Neste momento, a Zero recorda que se desconhece qual o ponto de situação relativamente à elaboração dos PGRH em Portugal, após a fase de identificação das Questões Significativas para a Gestão da Água (QSIGA), cuja consulta pública decorreu no terceiro trimestre do ano passado. Também não são conhecidos detalhes de quaisquer negociações com Espanha para revisão dos caudais e estabelecimento de caudais ecológicos nos rios partilhados.

Caudais ecológicos em Belver em incumprimento e com enormes variações
De acordo com o Sistema Nacional de Informação de Recursos Hídricos (SNIRH), entre 1 e 22 de agosto, o caudal efluente médio diário da Barragem de Belver tem sido diminuto, sendo que em 15 dias o caudal médio diário foi inferior a 14 metros cúbicos por segundo (m3/s). Em dois dias (2 e 14 de agosto), não se atingiu o valor acordado com o governo como caudal ecológico de pelo menos 10 m3/s de média diária (9,47 e 9,56 m3/s, respetivamente). Em julho, o sistema de informação reporta dois dias em que o caudal efluente foi zero, não tendo sido possível confirmar se efetivamente houve dois dias com caudal nulo. Ao mesmo tempo, a oscilação de caudais entre diferentes dias é por vezes enorme, situação já denunciada no final de março deste ano pelo Movimento Protejo (de que a ZERO faz parte), com consequências na vegetação ripícola e na reprodução de diversas espécies de peixe. Efetivamente, entre os dias 31 de julho e 1 de agosto verificou-se uma diferença superior a 15 vezes nos caudais médios diários efluentes na Barragem de Belver (entre 197,02 m3/s e 12,96 m3/s, respetivamente) ou entre os dias 6 e 7 de agosto, numa variação superior a seis vezes, entre 84,19 m3/s e 12,69 m3/s, respetivamente. Para a associação, é evidente que esta variação reflete as oscilações de caudal transferido de Espanha e que têm sido função da gestão de produção elétrica pelo país vizinho e não de necessidades ambientais e de uma adequada gestão da água.

Mais barragens não são solução
A intenção de construção de novas barragens para dar resposta a uma situação crónica de escassez de água não é, no entender da ZERO, uma solução viável de médio prazo.
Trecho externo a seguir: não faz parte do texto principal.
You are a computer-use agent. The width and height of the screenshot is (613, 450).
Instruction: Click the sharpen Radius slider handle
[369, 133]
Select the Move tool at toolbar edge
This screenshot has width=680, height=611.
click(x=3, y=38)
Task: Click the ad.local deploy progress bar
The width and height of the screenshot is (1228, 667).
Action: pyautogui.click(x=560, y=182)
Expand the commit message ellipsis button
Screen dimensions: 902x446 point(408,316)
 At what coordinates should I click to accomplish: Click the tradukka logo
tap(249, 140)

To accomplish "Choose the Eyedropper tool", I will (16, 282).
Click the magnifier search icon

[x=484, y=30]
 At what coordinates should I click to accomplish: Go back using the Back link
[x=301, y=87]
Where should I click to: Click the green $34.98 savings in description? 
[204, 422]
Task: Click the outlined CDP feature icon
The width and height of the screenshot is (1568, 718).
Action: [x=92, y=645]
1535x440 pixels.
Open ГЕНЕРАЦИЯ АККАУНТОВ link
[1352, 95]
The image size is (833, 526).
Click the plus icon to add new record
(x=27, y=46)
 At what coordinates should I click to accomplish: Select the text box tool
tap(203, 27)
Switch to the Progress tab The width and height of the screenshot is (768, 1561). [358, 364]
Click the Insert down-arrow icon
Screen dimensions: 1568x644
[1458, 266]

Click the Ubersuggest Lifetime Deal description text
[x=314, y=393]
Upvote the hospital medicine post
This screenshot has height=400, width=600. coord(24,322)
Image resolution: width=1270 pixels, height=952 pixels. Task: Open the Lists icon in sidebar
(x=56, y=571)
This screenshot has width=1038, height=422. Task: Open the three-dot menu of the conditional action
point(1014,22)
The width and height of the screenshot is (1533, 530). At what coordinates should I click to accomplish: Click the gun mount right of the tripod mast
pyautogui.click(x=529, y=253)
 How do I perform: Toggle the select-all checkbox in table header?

O aproveitamento hidráulico de fins múltiplos do Crato (Barragem do Pisão) não pode ser a resposta, atendendo a que o mesmo, para além de apresentar “indicadores fantasiosos” (reserva estratégica de água, 500 postos de trabalho), vai constituir-se como fator de intensificação da agricultura, retirar caudal ao Tejo, gerar ainda mais pressão sobre o recurso água, incentivar a exploração de mão-de-obra com baixos salários e a precariedade, e vai inundar uma localidade com 60 habitantes.

A solução reside a montante, nos caudais afluentes de Espanha, que continuando a ser diminutos, colocam em causa qualquer viabilidade de novas barragens.

Os dados demonstram que o problema não são apenas os caudais estipulados na Convenção de Albufeira, uma vez que os caudais semanais (7 hm3 /semana) são diminutos mas representam apenas 13% daquilo que é o caudal anual estipulado (2700 hm3/ano). O problema reside também na distribuição ao longo do ano e por trimestre, garantindo um caudal mais regular ao longo de todo ao ano, e garantindo que no período de estiagem os caudais não sejam demasiado reduzidos.

Também é necessário garantir que, em períodos de seca, considerados períodos de exceção e sem regras definidas na Convenção, sejam garantidos caudais minimamente sustentáveis para garantir a viabilidade dos ecossistemas ribeirinhos. Com efeito, o que se pretende é que sejam finalmente definidos verdadeiros caudais ecológicos, que permitam a sobrevivência dos ecossistemas ribeirinhos e o seu suporte à economia local, em vez de se perpetuar esta falácia dos caudais mínimos como solução.